Dec 03, 2006 03:51
After nearly a year of working I have been terminated form my current post. From paper pusher to grease monkey I strove for perfection and they knew that. All it took was one, one mistake, one fucking mistake and I've been fired.
What was it I did so wrong you may ask? I forgot to tighten the bolts to spec *supposedly* on a vehicle I worked on. The end result was a wheel fell off and the end result was over 1000 in repairs to the cruiser, that SRT-8 I had the joy of driving once. The one car I had damn near took upon myself alone to make sure it was in tip top running order. Why? Well, it smote me. So why would I be so careless? Especially when someone else's life hung in the balance of me being neglectful?

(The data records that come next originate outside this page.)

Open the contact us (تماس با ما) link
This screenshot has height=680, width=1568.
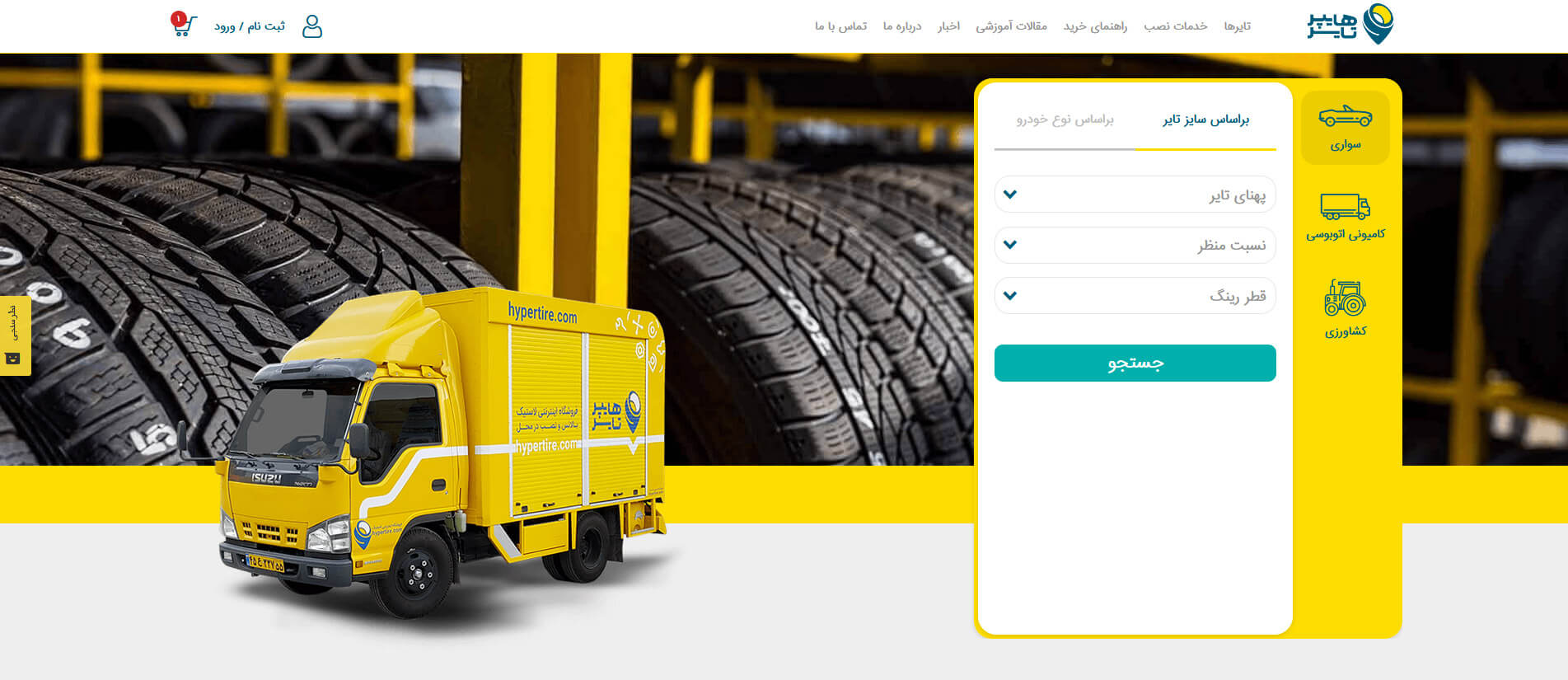[840, 26]
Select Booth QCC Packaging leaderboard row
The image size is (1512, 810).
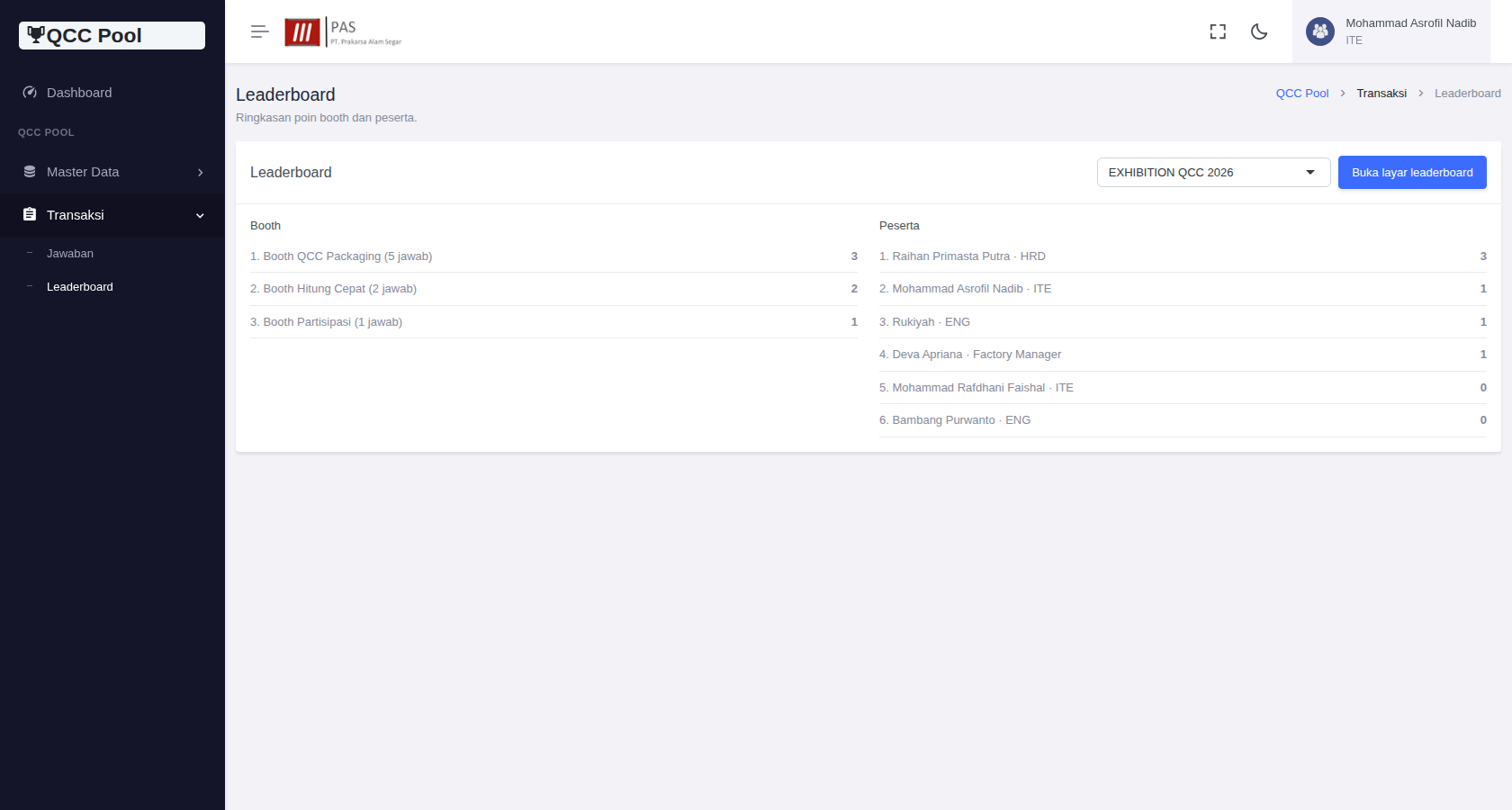click(x=554, y=256)
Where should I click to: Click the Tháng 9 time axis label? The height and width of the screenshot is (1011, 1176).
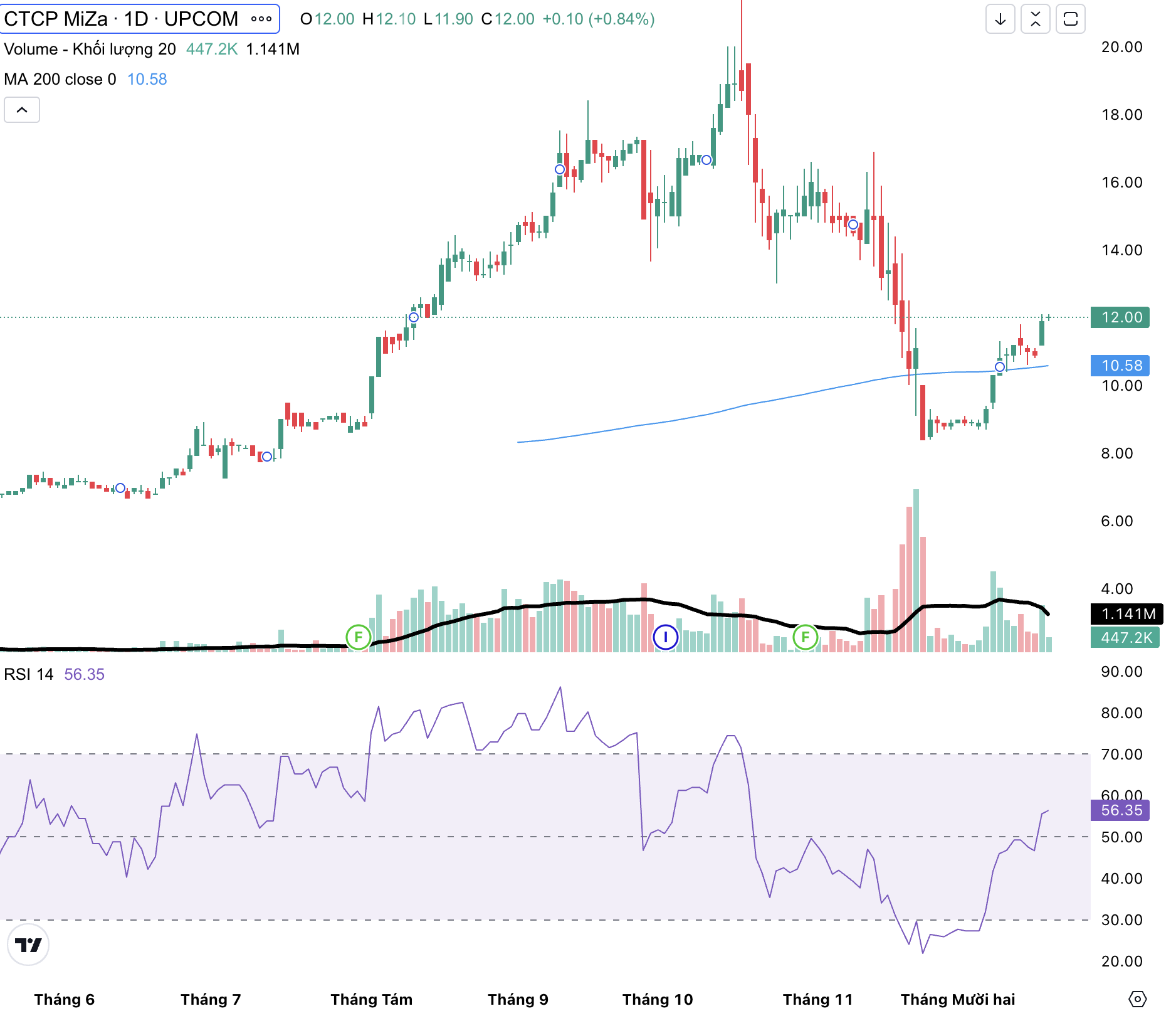tap(518, 999)
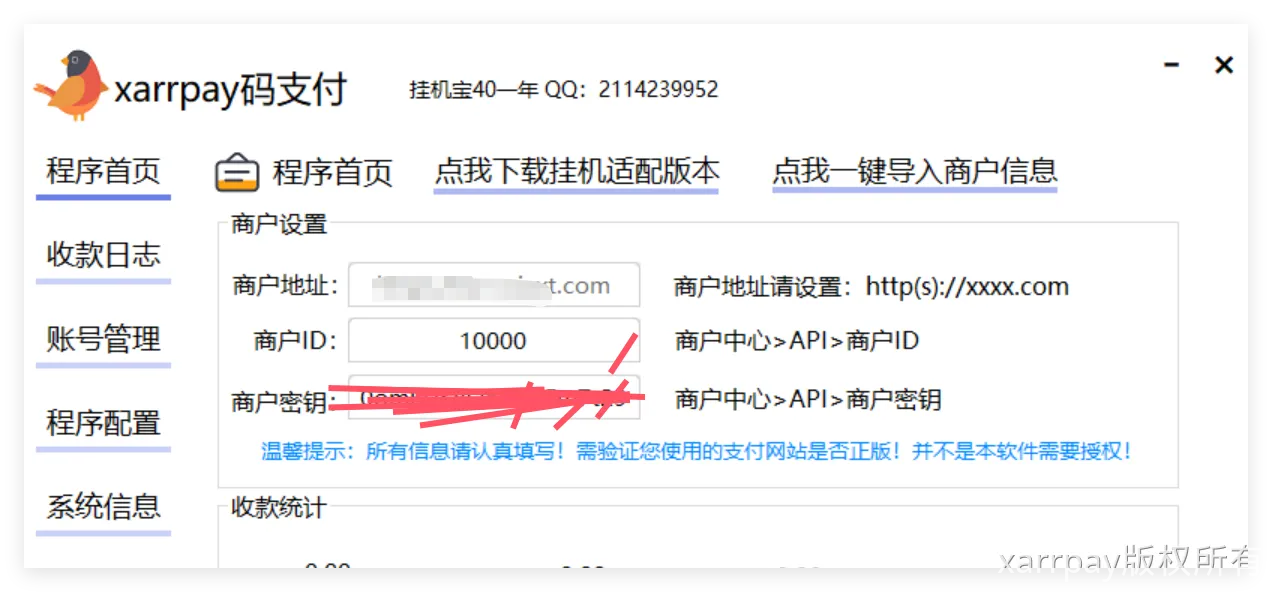
Task: Focus the 商户地址 input field
Action: click(x=493, y=286)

I'm not saying I didn't do it. I might have, it's just that I did receive assistance form time to time in getting it on the road promptly. If anything the blame shouldn't have been shifted totally on my worn shoulders. And yet, who was the person they chose to have leave? Me; me alone. AS I left I shook my higher ups hands, told them it was fun, it had been at times. And they in turn told me I would get a good recommendation from them. Perhaps the decision was not theirs to make. I on a lever believe that.
After I got over the shock of this, I went job hunting. Going off the tip that the nearest Gamestop needs better employees I went there and applied. Next I hear that the manager is working in there I might go and visit with her and politely put my foot up her ass like I did with all my other jobs, harassing the manager in a polite manner till I get an interview. At least if she checks my resume she'll see that I am more than qualified for the job.
Either way, I'm now basically broke and I have no job. I guess... I need to begin about thinking on selling stuff if it comes to that.